An Interview with Patricia Highsmith

From Gerald Peary:

“Call me Pat,” she says, shaking hands. She is determined to be cooperative, though burnt in the past by other (rare) interviews. “I only know it takes weeks to recover, as if one had been in a car accident,” she wrote in 1967. “I think J.D. Salinger is correct in granting no interviews, and in making no speeches.” Twenty years after, Highsmith has been coaxed to take part in the Toronto International Festival of Authors, to read publicly from her latest novel, Found in the Street, and even to appear on a panel with other writers concerning books made over into films.

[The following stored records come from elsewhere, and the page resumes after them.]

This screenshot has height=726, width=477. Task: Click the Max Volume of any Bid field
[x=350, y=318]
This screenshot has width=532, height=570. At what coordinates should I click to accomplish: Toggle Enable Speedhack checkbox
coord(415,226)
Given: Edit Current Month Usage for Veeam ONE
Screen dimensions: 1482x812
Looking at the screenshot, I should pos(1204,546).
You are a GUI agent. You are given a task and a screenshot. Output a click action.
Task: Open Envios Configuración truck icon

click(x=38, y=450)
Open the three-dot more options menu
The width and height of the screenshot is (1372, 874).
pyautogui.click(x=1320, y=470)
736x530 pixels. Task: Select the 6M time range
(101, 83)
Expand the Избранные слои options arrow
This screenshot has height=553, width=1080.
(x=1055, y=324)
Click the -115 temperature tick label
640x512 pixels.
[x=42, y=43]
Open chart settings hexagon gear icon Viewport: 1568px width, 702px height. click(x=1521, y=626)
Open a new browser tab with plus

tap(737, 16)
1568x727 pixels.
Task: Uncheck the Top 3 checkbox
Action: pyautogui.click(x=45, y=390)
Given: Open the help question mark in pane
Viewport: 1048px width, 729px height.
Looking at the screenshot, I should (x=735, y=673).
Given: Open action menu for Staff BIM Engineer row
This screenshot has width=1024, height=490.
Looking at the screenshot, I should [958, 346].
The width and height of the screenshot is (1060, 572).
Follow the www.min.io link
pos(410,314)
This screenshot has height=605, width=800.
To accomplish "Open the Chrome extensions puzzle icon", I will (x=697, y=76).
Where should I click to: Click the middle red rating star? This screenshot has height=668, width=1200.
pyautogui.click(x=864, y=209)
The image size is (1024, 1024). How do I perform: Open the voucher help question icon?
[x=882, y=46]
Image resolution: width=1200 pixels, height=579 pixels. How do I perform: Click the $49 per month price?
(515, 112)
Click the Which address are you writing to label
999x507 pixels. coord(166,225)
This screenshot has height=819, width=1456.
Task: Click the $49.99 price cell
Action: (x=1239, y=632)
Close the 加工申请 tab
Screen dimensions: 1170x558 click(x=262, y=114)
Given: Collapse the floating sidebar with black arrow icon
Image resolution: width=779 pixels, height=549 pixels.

This is a coup for the eight-year-old Toronto festival. No one can recall when Highsmith last left Europe to venture into the public arena in North America. Highsmith, however, sighs at the repeated press descriptions of her as a “recluse.” “It’s because I prefer to live in the country where it’s quiet.” Where exactly she won’t say, though it is in a two-street town in the Italian part of Switzerland, three-and-a-half hours from Zurich. “Woody Allen movies there are dubbed into Italian,” she says.

Born in Fort Worth, Texas, Highsmith grew up in New York City. She took a degree at Barnard College. Then came years of traveling about Europe. Today she lives in Switzerland alone. “I can’t write if someone else is in the house, not even the cleaning woman. I like to work for four or five hours a day. I aim for seven days a week. I have no television-I hate it. I listen to the BBC World Service starting at 2 in the morning until 4. I switch off the light and listen in bed.I don’t set the alarm to get up. I get up when I feel like it.”